February 15, 2004

Sunday link laziness

Here are some of the links that have interested me most this weekend:


  • The Guardian reviews a new book on the London Monster. It sounds like a really fascinating (and fun) look at crime and society in 18th-century Britain.
  • The New York Times profiles Dalton Conley, a sociologist whose latest work focuses on families as a source of economic inequality. (Among his findings: middle-born children are "less likely to receive financial support for their education and may do less well in school than their older and younger siblings. The chances that a second child will attend private school drop by 25 percent with the birth of a third.")
  • Why has Samuel Huntington's 1996 book The Clash of Civilizations suddenly become an Israeli bestseller?
  • This is a great weekend for historical bookreviews. In The Washington Post, David Garrow looks at a new book arguing that "revivalist religion" was a driving force in the Civil Rights movement, John D'Emilio reviews the memoirs of Stokely Carmichael, Pauline Maier reviews David Hackett Fischer's new book on Washington's Crossing, and Eric Foner looks at a new book on the parallel lives of Lincoln and Whitman. In The New York Times, Drew Gilpin Faust examines the life of Harriet Tubman and Joseph Ellis reviews Fischer's new book. It would be wonderful if every Sunday featured this many book reviews by prominent academic historians...
  • New York Times film critic A.O. Scott hails a new "golden age of acting."
  • Why do some generals succeed in politics while others fail? The historian Jean Edward Smith discusses this question in The New York Times.
  • The Economist looks at the science of love. (via ArtsJournal)
  • A new website is being designed to save the Cornish accent from extinction.
  • Michael Wood thinks we need to remember the historical aspect of William Shakespeare's life, and Frank Kermode thinks we should focus on his writing, according to this fascinating Globe and Mail article. (via ArtsJournal)
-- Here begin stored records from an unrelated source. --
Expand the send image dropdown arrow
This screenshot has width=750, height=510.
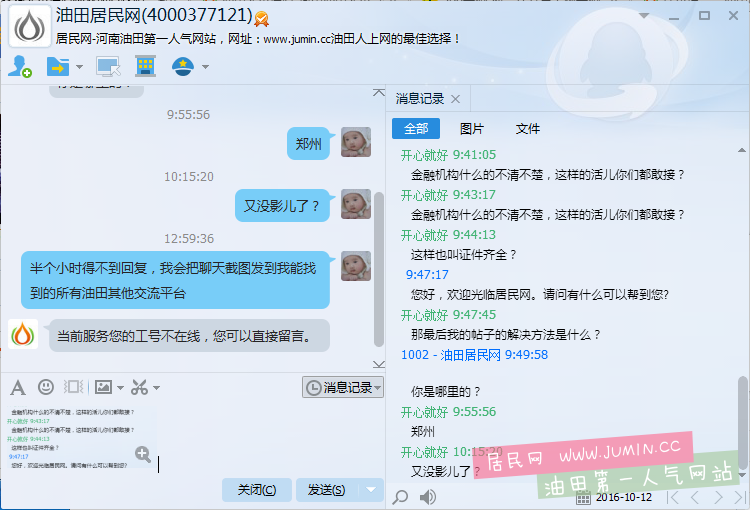pyautogui.click(x=121, y=387)
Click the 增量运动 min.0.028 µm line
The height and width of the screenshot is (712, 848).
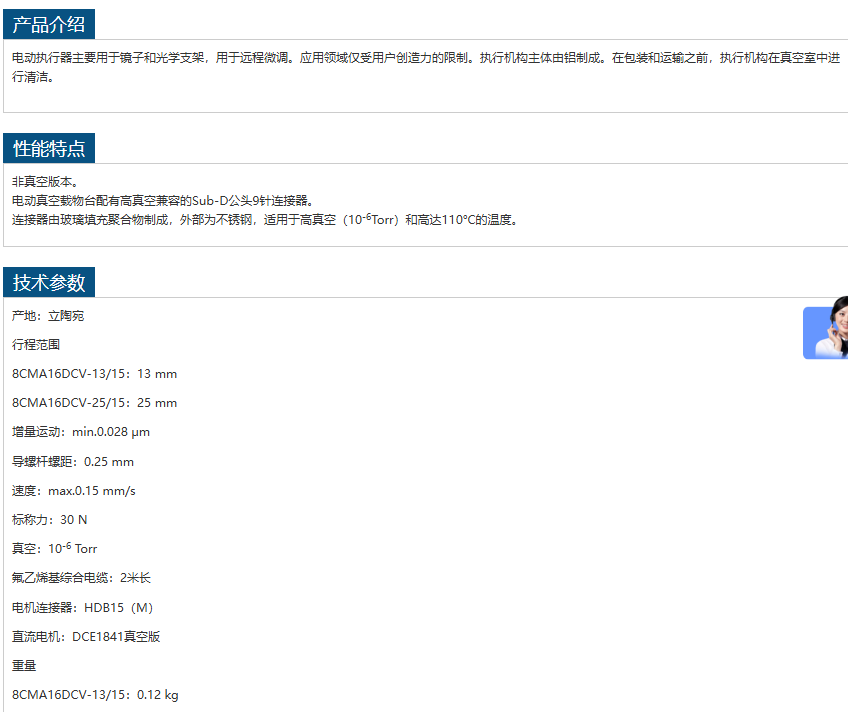pos(81,432)

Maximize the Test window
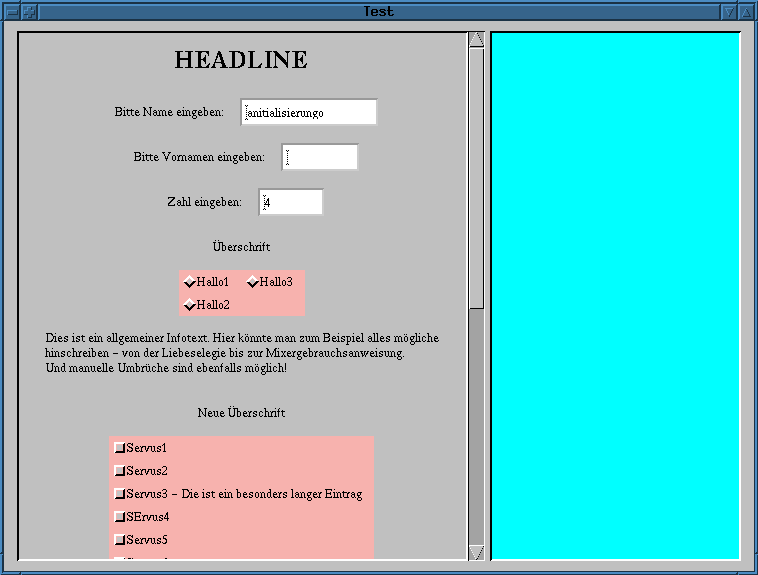click(746, 12)
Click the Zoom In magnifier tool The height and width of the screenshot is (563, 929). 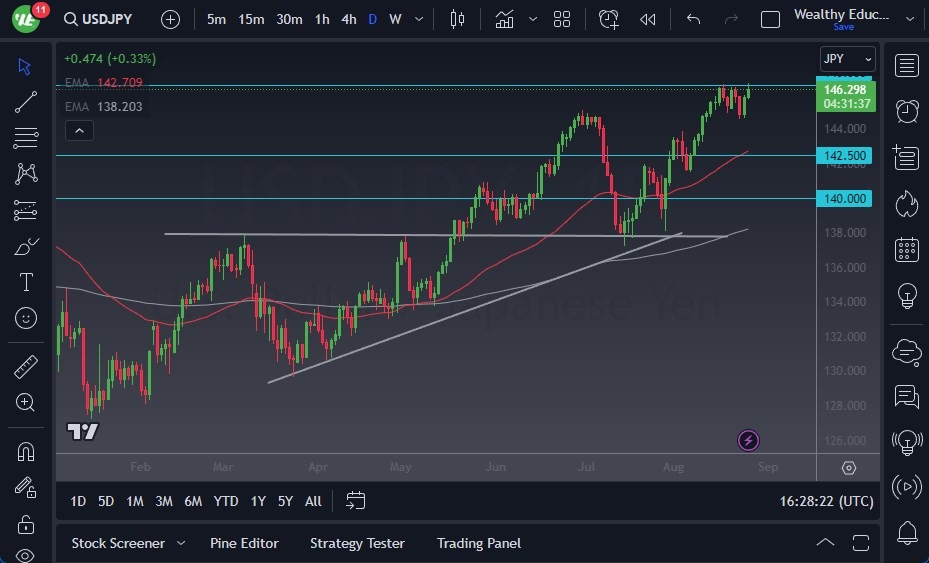click(x=26, y=402)
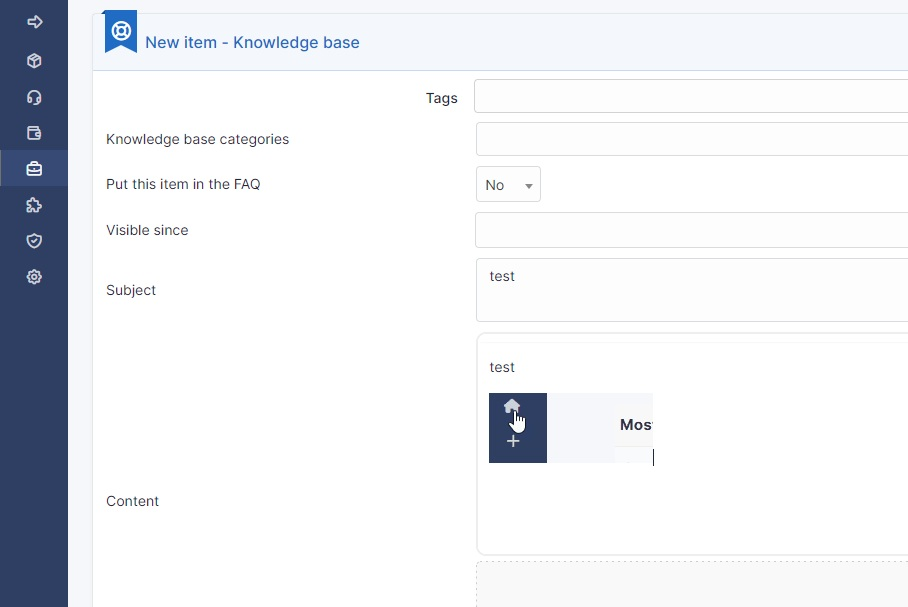Click the Tags input field
The height and width of the screenshot is (607, 908).
point(690,97)
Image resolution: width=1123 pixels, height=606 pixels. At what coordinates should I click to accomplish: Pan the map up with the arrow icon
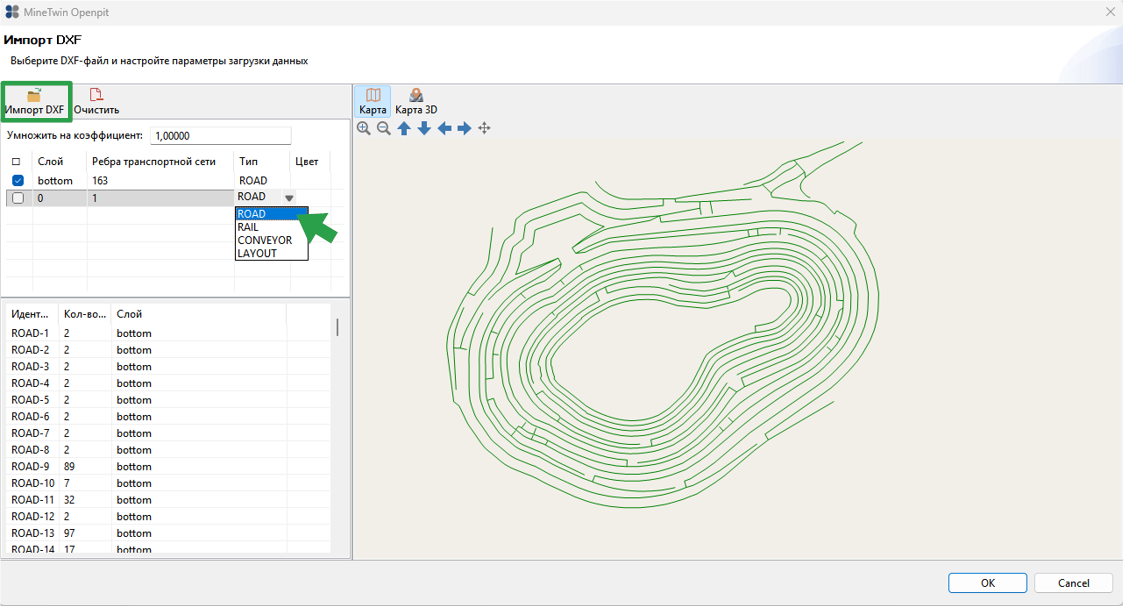(404, 128)
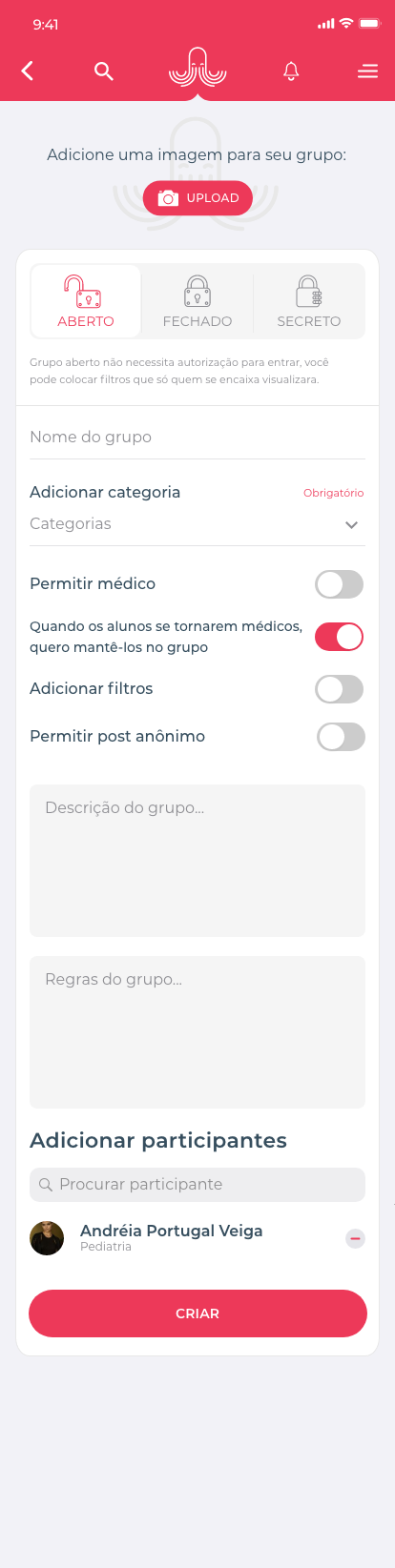
Task: Tap the octopus logo in the header
Action: 198,69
And, if you're in the mood for something a little fluffier:

  • Emily Nussbaum looks at the TV show H.F. Pufnstuf with new eyes in a New York Times article called "The Evil Geniuses of Kiddie Schlock."
  • Michael Dirda reviews the latest fantasy novel by Gene Wolfe.
  • According to this San Francisco Chronicle article, a publishing house associated with Viggo Mortensen has just published a footnoted, semi-scientific fantasy novel for teenagers involving lost Vikings, a Greenland valley full of pygmy mammoths, and Inuit mythology. The author is a non-fiction writer and MacArthur fellow named Mike Davis. Sounds cool.

The science fiction writer Orson Scott Card once wrote that "The highest praise I ever received for a book of mine was when the school librarian at Farrer Junior High School in Provo, Utah, told me, 'You know Ender's Game is our most-lost book.'" I thought of this line after reading several articles describing a series of newly released statistics on the authors whose books are most often borrowed from British libraries. (The children's author Jacqueline Wilson is ranked first.)